Ferno blinked once, twice. He had seen that logo before, but he couldn’t remember where, when or what it meant. He gazed at the stands, as the audience swarmed, as the crowd yelled, trying to get out, trying to outpace the intruders. The humans that, until one minute before, were betting, cheering, throwing notes at the cage, were now scrambling for their freedom, screeching like apes in their useless designer suits. He winced one more time, at the figure of Shabeel Han, sitting close to him, watching the bedlam unfold under his slit-like eyes, wagging his tail with nonchalance, patting Ferno’s broken horn with his paw.

“…Shabeel…?”

“That was my brother’s name. I lost him years ago. You have a brother too in Euterpe, right? Giuseppe, but you call him ‘Serpo’.”

“How…”

‘Shabeel’ smirked, letting out a deep breath, all while more handcuffs clacked and more businessmen were chained, just as the commentator was snatched from his cabin too.

“Knowing about mutants is my job, Ferno. Helping them… well, that too.”

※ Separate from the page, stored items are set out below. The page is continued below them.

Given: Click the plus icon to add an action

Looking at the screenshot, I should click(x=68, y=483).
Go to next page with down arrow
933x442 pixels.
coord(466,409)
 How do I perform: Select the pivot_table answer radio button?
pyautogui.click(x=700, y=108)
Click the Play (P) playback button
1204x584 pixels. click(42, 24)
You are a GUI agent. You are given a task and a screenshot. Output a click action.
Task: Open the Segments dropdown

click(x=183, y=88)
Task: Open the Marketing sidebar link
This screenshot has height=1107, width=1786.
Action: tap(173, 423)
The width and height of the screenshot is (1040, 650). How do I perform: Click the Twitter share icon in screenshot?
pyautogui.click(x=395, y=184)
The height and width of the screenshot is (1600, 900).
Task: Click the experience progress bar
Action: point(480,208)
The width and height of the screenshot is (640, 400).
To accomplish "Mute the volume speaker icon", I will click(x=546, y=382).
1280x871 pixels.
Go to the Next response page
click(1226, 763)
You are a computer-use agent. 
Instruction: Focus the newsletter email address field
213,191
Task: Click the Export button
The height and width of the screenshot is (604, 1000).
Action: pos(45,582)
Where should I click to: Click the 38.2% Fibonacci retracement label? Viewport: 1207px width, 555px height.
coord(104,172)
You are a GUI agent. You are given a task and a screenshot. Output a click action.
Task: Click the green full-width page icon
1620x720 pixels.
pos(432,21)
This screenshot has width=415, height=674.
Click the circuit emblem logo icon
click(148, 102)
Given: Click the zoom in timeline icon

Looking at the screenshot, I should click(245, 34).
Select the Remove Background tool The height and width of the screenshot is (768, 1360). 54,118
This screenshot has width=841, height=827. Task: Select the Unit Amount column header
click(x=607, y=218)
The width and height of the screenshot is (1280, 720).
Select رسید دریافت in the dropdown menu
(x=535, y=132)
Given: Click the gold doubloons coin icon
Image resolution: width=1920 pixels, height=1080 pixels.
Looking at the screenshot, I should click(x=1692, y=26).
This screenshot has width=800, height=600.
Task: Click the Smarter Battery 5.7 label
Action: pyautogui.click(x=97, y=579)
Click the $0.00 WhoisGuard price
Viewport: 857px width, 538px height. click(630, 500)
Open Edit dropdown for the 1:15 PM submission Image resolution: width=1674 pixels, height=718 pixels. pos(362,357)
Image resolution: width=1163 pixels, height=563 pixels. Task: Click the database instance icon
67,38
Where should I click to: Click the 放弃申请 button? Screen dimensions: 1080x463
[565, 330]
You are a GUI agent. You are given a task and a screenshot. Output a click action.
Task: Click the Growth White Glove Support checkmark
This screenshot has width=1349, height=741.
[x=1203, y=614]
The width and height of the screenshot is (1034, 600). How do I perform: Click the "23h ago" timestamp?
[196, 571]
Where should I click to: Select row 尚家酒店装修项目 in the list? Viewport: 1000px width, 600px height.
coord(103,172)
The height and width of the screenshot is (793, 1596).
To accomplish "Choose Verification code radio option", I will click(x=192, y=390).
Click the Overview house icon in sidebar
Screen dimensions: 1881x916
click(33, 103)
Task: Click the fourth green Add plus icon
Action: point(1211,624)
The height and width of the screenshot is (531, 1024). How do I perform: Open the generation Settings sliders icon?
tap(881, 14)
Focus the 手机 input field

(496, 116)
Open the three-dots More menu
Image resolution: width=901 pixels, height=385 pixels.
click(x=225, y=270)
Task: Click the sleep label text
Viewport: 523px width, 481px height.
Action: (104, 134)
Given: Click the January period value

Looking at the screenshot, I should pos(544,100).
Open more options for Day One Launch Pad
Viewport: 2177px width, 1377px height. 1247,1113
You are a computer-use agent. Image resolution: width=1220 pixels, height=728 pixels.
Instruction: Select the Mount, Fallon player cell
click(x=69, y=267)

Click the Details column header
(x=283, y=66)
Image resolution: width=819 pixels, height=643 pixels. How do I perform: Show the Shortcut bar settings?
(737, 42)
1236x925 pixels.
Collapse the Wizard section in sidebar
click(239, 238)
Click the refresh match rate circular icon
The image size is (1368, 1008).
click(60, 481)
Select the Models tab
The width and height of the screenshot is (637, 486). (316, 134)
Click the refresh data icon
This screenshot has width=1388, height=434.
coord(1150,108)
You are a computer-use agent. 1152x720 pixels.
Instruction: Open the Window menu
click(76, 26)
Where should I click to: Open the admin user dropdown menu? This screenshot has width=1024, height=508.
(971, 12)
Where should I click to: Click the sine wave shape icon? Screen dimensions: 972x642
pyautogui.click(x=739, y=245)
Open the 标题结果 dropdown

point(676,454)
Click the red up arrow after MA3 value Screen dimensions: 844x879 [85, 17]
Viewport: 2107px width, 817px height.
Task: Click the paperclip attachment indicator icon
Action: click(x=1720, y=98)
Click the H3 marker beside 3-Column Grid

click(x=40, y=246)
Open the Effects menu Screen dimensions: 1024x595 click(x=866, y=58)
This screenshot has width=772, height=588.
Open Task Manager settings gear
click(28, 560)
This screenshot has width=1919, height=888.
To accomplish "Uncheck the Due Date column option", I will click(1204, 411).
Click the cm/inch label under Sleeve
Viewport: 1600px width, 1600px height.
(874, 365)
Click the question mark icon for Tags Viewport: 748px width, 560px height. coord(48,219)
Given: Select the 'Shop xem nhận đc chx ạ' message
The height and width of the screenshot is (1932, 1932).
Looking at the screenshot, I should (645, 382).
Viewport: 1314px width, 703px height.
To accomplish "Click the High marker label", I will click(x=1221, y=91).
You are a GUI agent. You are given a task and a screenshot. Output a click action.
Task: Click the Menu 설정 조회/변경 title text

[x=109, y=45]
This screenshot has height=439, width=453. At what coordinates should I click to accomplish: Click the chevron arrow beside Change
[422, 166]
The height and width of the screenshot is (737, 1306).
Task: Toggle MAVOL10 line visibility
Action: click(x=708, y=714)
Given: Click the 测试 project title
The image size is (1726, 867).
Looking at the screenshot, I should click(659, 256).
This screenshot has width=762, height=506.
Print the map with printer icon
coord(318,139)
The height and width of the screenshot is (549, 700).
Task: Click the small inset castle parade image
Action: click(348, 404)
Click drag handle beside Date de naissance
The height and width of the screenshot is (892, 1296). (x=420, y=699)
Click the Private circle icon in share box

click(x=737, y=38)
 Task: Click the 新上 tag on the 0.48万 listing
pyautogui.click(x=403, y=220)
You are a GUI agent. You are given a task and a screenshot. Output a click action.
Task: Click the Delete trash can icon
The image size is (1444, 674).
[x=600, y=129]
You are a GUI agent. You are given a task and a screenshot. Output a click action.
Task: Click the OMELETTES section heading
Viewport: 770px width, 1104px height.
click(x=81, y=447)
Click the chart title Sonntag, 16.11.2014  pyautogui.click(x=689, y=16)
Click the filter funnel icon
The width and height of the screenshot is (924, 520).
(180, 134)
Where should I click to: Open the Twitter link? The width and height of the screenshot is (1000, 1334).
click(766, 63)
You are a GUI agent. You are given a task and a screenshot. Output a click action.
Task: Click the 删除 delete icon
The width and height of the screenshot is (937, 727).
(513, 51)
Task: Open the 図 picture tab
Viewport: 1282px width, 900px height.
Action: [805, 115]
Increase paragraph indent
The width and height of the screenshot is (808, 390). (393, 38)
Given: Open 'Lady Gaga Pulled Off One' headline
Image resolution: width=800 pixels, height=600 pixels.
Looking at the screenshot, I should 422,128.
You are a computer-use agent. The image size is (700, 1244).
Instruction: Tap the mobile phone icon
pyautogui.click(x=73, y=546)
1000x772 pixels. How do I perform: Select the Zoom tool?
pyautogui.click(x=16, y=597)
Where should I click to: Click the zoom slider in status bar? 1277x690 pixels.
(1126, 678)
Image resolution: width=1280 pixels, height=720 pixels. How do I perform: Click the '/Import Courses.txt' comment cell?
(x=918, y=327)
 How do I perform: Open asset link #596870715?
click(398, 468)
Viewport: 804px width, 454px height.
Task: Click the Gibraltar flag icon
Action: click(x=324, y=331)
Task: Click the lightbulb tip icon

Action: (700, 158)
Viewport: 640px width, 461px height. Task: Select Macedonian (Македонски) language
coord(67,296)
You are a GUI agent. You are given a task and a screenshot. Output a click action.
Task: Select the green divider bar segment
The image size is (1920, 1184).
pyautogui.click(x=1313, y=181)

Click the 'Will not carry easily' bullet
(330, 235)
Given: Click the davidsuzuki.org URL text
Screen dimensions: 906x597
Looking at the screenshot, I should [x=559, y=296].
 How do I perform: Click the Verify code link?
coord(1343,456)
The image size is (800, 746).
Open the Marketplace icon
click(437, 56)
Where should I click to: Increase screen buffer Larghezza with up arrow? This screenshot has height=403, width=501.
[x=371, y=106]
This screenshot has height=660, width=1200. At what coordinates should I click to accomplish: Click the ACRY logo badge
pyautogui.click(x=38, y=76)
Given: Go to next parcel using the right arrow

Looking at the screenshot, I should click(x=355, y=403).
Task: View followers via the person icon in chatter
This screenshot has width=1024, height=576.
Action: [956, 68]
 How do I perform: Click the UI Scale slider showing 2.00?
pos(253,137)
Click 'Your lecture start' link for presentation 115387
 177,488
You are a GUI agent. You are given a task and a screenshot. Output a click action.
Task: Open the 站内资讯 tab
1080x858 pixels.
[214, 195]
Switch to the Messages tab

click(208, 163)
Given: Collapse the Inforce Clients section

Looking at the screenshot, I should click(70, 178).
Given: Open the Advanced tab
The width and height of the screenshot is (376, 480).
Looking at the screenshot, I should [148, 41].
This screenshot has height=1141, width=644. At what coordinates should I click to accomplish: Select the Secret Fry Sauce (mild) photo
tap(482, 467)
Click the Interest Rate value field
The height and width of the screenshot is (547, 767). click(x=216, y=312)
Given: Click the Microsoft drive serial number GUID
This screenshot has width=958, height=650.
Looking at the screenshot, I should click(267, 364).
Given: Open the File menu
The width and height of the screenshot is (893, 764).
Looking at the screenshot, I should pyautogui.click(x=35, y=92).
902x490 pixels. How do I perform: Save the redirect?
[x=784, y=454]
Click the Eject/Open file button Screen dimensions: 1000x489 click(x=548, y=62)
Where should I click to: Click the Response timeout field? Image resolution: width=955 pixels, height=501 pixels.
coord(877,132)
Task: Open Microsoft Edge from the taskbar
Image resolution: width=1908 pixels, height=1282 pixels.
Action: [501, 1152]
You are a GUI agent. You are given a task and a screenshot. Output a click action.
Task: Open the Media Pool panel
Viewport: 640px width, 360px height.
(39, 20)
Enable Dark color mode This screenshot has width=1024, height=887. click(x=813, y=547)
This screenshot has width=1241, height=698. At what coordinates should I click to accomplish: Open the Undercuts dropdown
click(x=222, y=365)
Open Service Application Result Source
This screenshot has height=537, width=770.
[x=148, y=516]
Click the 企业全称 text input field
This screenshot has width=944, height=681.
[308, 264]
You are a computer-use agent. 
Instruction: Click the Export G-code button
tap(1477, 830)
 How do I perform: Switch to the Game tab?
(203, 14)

He wiped his tears from the gray fur, caked with red sand. His whole body was a mess of dirt and dust, scarring his colors even more than the artificial tint. Slowly, under his eyes, the chaos subsided, the voices got silent, the movements ceased. All doors shuttered. All way outs sealed. No way to run. ‘Shabeel’ lay down on the ground, close to Ferno, let his muscles rest. Most of the attendees were civilians. The few able to shoot a gun had been taken care of immediately after the blitz started. A plan well conceived, one he had to thank Jenn for—the very same Jenn that brought the case to his attention. Now, he could relax, let the others take charge of it, call Amy as soon as he was out of that hell. Yes, Amy would have been worried, she was always worried when he was on the field—and for a good reason. But he couldn’t let anyone else handle it. He was the only one who had the required skills, the required pedigree, the required training to deal with that case. Of course, there were Delta agents hidden in the crowd, with tranquilizer shots ready to fire if things went south. He had never really been in danger, nor he planned to be—no way he’d take such a risk, not with wife and children to come back to. Still, he enjoyed the moment a bit longer, sitting close to the bull with whom he traded blows not even a minute earlier.

In the end, that cyanotic, nameless bureaucrat had been right.

He could really make a difference.

He could really be the change.

One freed mutant at a time.

Sowing seeds for the world of tomorrow.

A world that no other Shabeel would need to be sacrificed for.